### REQUIRED ACTION
Only lines with the string "plus" are wanted. Pull them out of the data.

### ENTRIES SUPPLIED
»»

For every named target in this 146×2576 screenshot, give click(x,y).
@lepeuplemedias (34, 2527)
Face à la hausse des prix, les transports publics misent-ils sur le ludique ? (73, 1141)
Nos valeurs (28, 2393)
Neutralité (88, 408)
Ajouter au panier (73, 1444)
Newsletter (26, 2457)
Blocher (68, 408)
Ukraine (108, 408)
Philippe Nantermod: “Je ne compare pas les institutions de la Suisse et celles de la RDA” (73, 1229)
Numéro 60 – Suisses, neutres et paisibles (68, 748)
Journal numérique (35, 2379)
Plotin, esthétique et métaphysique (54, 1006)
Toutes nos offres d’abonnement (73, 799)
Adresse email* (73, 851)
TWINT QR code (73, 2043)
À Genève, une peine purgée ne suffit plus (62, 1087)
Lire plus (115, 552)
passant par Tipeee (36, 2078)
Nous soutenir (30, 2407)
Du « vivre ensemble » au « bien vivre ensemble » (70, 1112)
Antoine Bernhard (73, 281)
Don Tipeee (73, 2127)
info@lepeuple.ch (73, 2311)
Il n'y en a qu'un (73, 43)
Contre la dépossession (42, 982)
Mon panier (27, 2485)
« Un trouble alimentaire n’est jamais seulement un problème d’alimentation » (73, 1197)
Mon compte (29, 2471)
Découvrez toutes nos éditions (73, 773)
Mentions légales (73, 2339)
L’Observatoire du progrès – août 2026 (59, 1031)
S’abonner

««

### TASK RESULT
À Genève, une peine purgée ne suffit plus (62, 1087)
Lire plus (115, 552)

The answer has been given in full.